**** Texte fourni

Images à découvrir : insectes de Surinam et de toute l’Europe par Anna Maria Sibylla Merian, peintre et naturaliste du 17e siècle

« L’histoire naturelle est de toutes les sciences celle qu’on cultive avec le plus de soin & d’application, dans un siècle éclairé comme le nôtre ». C'est ainsi que débute l'Avertissement de l'éditeur placé en tête de cette édition de l’Histoire générale des insectes de Surinam et de toute l’Europe écrite par Anna Maria Sibylla Merian, femme peintre et naturaliste du 18e siècle au parcours peu commun.

Anna Maria Sibylla Merian est née le 2 avril 1647 à Francfort-sur-le-Main. Après le décès de son père le graveur suisse Matthäus Merian (1593-1650), son beau-père Jacob Marrel (1614-1681), artiste-peintre floral, se charge de sa formation artistique. A ses côtés, elle apprend le dessin, la peinture et la gravure en taille-douce. Passionnée par l’observation de la nature, elle peint à 13 ans ses premières images d'insectes et de plantes d'après des modèles qu'elle capture elle-même.

********
**** Données enregistrées

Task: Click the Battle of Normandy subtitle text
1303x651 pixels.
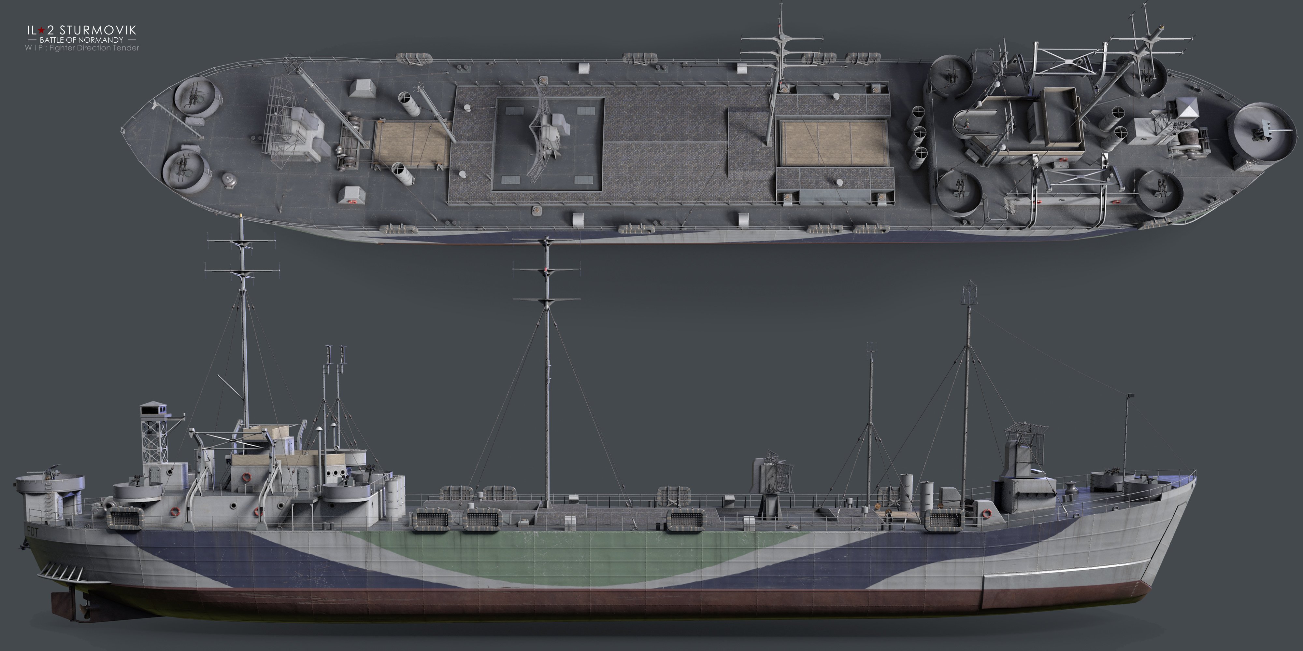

********

Consignes:
A: Pour chacune des affirmations ci-dessous, dites si elle concorde avec le texte sur Anna Maria Sibylla Merian en répondant par oui ou non, et citez les mots du texte qui tranchent. (i) Anna Maria Sibylla Merian est née à Francfort-sur-le-Main. (ii) Son père était un artiste-peintre floral. (iii) Elle a peint ses premières images d'insectes à 13 ans.
B: Relevez toutes les années écrites en chiffres dans le texte sur Anna Maria Sibylla Merian.
C: Poursuivez le texte sur Anna Maria Sibylla Merian à partir de sa dernière phrase.

Réponses:
A:
(i) Oui : « Anna Maria Sibylla Merian est née le 2 avril 1647 à Francfort-sur-le-Main ».
(ii) Non : « son père le graveur suisse Matthäus Merian (1593-1650) ».
(iii) Oui : « elle peint à 13 ans ses premières images d'insectes et de plantes ».

B: 1647, 1593, 1650, 1614, 1681

C:
« Dès ma jeunesse je me suis employée à l’examen des insectes. J’ai commencé à Francfort sur le Mein, ma patrie, par les vers-à-soye ; ayant ensuite remarqué que les plus beaux papillons, tant ceux qui volent le jour, que ceux qui ne volent que la nuit, sortoient des chenilles ; je ramassai toutes celles que je trouvai, pour en étudier les transformations. Pour faire mes observations avec plus d’exactitude, j’abandonnai toute sorte de compagnie & je m’appliquais au dessein afin de pouvoir peindre ces insectes au naturel. »1

Mariée au peintre Johann Andreas Graff (1636-1701), elle s’installe à Nuremberg où elle a deux filles, Johanna Helena (1668-1723) et Dorothea (1678-1743), qui deviendront elles aussi illustratrices. Séparée de son époux quelques années plus tard, elle se déclare veuve et s’installe à Amsterdam. Elle fait alors la connaissance de Nicolaes Witsen (1641-1717), bourgmestre d’Amsterdam et directeur de la Compagnie des Indes Orientales, qui l’aide à financer un voyage au Surinam, colonie néerlandaise d’Amérique du Sud. Agée de 52 ans, Maria Sibylla y part avec sa fille Dorothea étudier les insectes dans leur milieu naturel. De retour en Europe en 1701 après deux années de voyage, elle se consacre alors à son ouvrage majeur qu’elle publie, à ses frais, en 1705, sous le titre Metamorphosis insectorum Surinamensium. Il s’agit d’un grand in-folio rédigé en latin et illustré de 60 planches dessinées par elle-même et gravées sous ses yeux par Jan Pieter Sluiter (1675-1713), Joseph Mulder (1659-1735) et Daniël Stopendaal (1672-1726).  

L’édition posthume2 ici présentée est parue en trois tomes en 1771 chez L. C. Desnos.  Elle a été revue, corrigée et augmentée par le médecin et naturaliste Pierre-Joseph Buc'hoz (1731-1807), auteur de nombreux ouvrages de botanique souvent très bien illustrés.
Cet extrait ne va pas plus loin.